══ SOURCE DATA

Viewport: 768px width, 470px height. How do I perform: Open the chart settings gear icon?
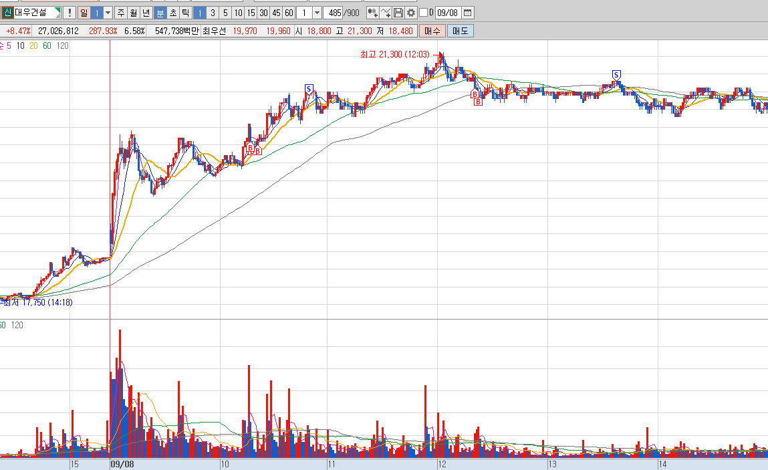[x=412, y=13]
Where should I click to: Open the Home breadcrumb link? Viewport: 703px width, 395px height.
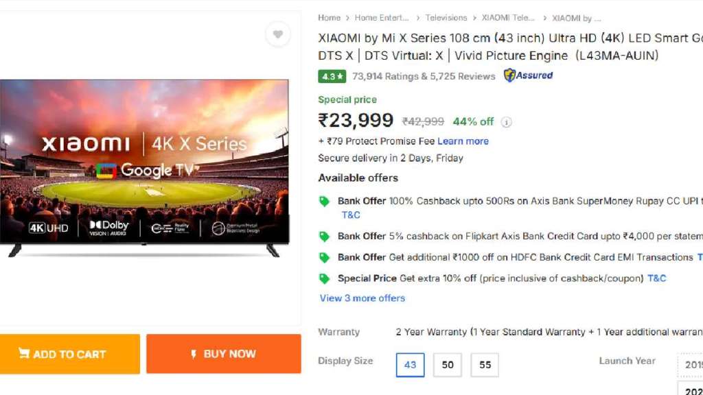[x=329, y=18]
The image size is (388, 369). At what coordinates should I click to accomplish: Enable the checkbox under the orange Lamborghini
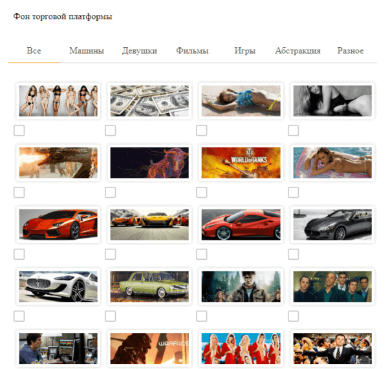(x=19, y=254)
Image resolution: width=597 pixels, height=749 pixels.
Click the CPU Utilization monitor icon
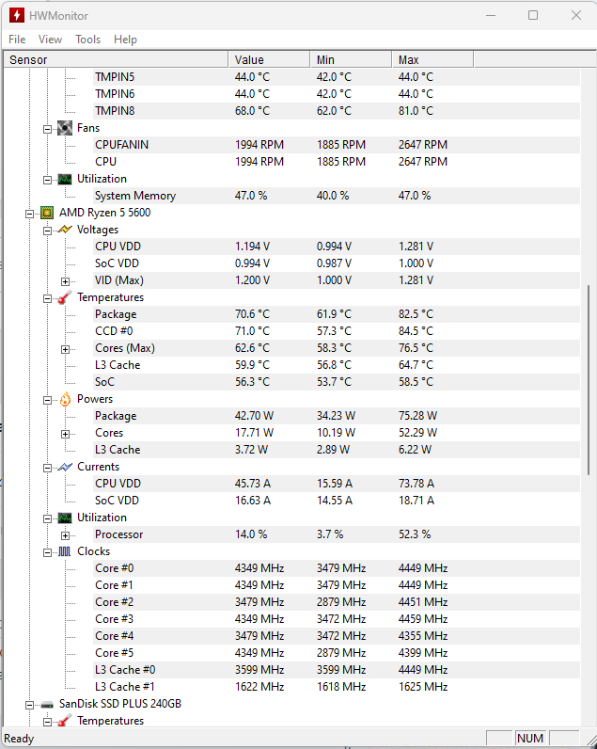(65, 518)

════

DIRECTIONS FOR THIS TASK: Write out all of the data above exactly, pictures excluded.

TASK OUTPUT:
Viewport: 768px width, 470px height. How do I perform: Open the chart settings gear icon?
[x=412, y=13]
Where should I click to: Open the Home breadcrumb link? Viewport: 703px width, 395px height.
[x=329, y=18]
The image size is (388, 369). At what coordinates should I click to accomplish: Enable the checkbox under the orange Lamborghini
(x=19, y=254)
Image resolution: width=597 pixels, height=749 pixels.
Click the CPU Utilization monitor icon
(65, 518)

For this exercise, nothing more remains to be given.